Joe Higgins TD agreed to give a small talk in front of the installation about labour practices in Ireland. Joe Higgins is an elected member of the Irish Parliament representing the Socialist Party. He is widely known as champion of social causes, which unfortunately translates as opposing the current governments policy. He is the main man responsible for bring the GAMA workers dispute to the attention of the Irish public.
The GAMA Steak Sandwich was named after an exchange between Joe Higgins and Donal Lennehan (Fianna Fáil) in the Dáil . Joe Higgins was asking probing questions of the Government unrelated to the GAMA Workers dispute. Donal Lennehan decided a destructive witticism was called for. ‘Stick to the Kebabs Joe’ was what he heckled, in reference to the GAMA workers Turkish nationality. The usual consternation in the press was pedalled about the disgrace that such racist remarks were unacceptable and action needed to be taken. Ah God no, Donal’s not racist, he just blurted it out and didn’t mean it, was the official governments response and it seemed to settle matters.
Newer better copy was rolling off the press.
DOH! DOH! DOH! DOH! DOH!
Were to start? I wasn’t expecting any of this to happen.I recently made a painting called ‘Bread’n’Brown Sauce: A North Kilkenny Slave Sandwich’. It was shown in the R.H.A.’s Annual Exhibition. I sold it for €999.99, which makes me feel a little bit ethically dirty. But sure I need the dough to fund the habit (I sleep better when I tell myself that).
The painting stemmed from a recent incident in County Kilkenny. It was alleged that migrant workers were being paid €2 a day with hay barn accommodation thrown in for good measure. The 3 workers were sent out for a full days work in the fields with bread and brown sauce sandwiches for their nourishment.
I was to exhibit in the following show at the R.H.A., Eurojet Futures 05. I wanted to do something that tackled and occupied the available but underused height of the RHA. An idea formed that was an extension from the painting mixed with the recent debacle surrounding the exploitation of the striking GAMA workers in Ballyfermot. I had a vague vision of a mix mash of references from, Tatlins Tower, Hans Hakkes Mercedes tower, Oldensberg sambo and hirschorn ramshackle aesthetic to name a few.

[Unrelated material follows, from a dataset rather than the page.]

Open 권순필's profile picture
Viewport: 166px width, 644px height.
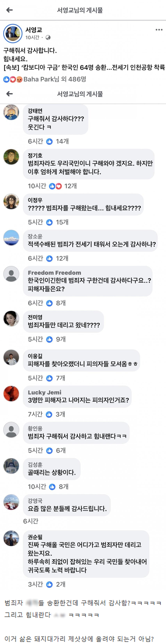(11, 538)
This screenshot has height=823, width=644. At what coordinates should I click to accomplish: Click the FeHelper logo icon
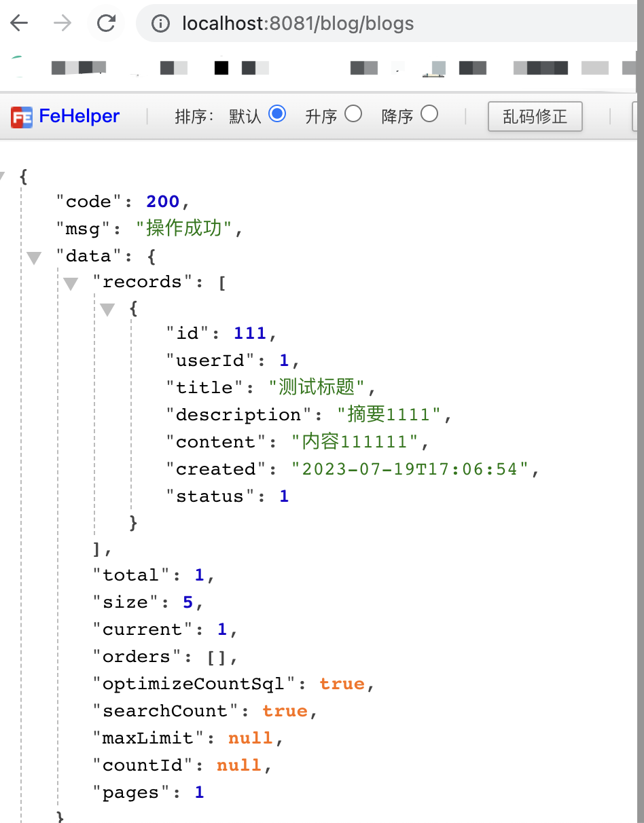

So off I went and made ‘A Monument to Sub-Minimum Wage: A Whiter than White Sliced GAMA Steak Slave Sandwich’. I planned to use bread and brown sauce as visual props in the sculpture. I also wanted to make lanterns with bread wrappers (a cheap lampshade trick since my student days). The day before the opening of the show I went out and brought as many different brands of white bread that were on sale in the local supermarket; Brennan’s, Irish Pride, Tesco and Johnston Mooney & O’Brien. The sculpture went up and the show opened. I was happy with the outcome of the work. People told me that the lampshades looked lovely. No problems thus far.
I had arranged for the T.D. Joe Higgins to give a talk at the foot of the sculpture about the striking GAMA workers and general problems concerning current employment practices in Ireland. There were as many photographers as people for the talk, which wasn’t many. The talk was recorded for DVD playback. Anyway a photo of Joe ended up in the Irish Times on Wednesday, July the 20th. It was a ¾ profile of Joe holding a bottle of Brown Sauce with a Johnston Mooney & O’Brien lampshade visible in the mid-ground. It was a terrible shot of the sculpture, if truth be known, as most of it was out of shot.
On Friday 22nd of July at 3:30pm I was on a train going to my mothers 70th birthday party. I got a call from Ronald Quinlan, a journalist from Ireland on Sunday. He got my number from the RHA Gallagher Gallery. He wanted to know how I felt about the solicitor’s letter that Johnston Mooney & O’Brien had sent to the RHA, asking them to remove their bread wrappers from the sculpture A Monument to Sub-Minimum Wage.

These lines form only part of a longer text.